Une lettre adressée au gouvernement canadien le 3 juin par ces experts a été publiée en ligne dimanche, deux mois après son envoi, conformément à la procédure habituelle.
Les cinq experts, parmi lesquels figurent des Rapporteurs spéciaux, saluent dans cette lettre les mesures prises par le gouvernement canadien «pour avertir Moninder Singh des menaces crédibles pesant sur lui et sa famille».
Les militants de la minorité sikh accusent l’Inde de les viser à travers le monde — notamment via des membres du crime organisé —, accusation que l’Inde réfute fermement.
Tout en reconnaissant que les enquêtes et opérations de sécurité peuvent nécessiter une certaine confidentialité, les experts, qui sont mandatés par le Conseil des droits de l’homme de l’ONU mais qui ne s’expriment pas au nom de l’organisation, estiment que le Canada n’en fait pas assez pour protéger M. Singh et sa famille.
«Nous sommes préoccupés par les allégations selon lesquelles les autorités canadiennes n’auraient pris aucune nouvelle mesure connue de protection et de surveillance pour garantir leur sécurité depuis qu’elles ont émis le dernier avertissement en février», écrivent-ils.
«Le décès d’un ressortissant sikh peu après la publication d’un avis d’alerte similaire en juin 2023 souligne la nécessité de rester vigilant», avertissent-ils.
En 2023, Hardeep Singh Nijjar, militant et ami de M. Singh, avait été abattu près du temple sikh qu’il dirigeait dans la banlieue de Vancouver, dans l’ouest du Canada.
Le premier ministre canadien de l’époque, Justin Trudeau, avait publiquement pointé du doigt les autorités indiennes, provoquant une détérioration des relations diplomatiques entre les deux pays.
Mais celles-ci se sont réchauffées depuis l’arrivée l’année dernière du nouveau Premier ministre Mark Carney, qui a mis un frein aux accusations.
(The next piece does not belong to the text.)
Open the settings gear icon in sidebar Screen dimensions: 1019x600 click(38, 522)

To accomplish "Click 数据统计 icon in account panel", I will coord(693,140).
Comme M. Nijjar, M. Singh est citoyen canadien et militant pour la création d’un État sikh indépendant, le Khalistan, en territoire indien. Ce mouvement remonte à l’indépendance de l’Inde en 1947, acquise du Royaume-Uni dans un contexte de partition sanglante effectuée sur des critères religieux.
Ce petit groupe de séparatistes est devenu un sujet de discorde entre l’Inde et les pays d’implantation de la minorité sikh comme le Canada. New Delhi a interdit ce mouvement et accuse ses leaders de «terrorisme».
M. Singh a reçu depuis 2022 quatre avis des autorités canadiennes l’informant de menaces le visant, la dernière en février, juste avant son départ pour Genève où il s’est exprimé devant le Conseil des droits de l’homme de l’ONU.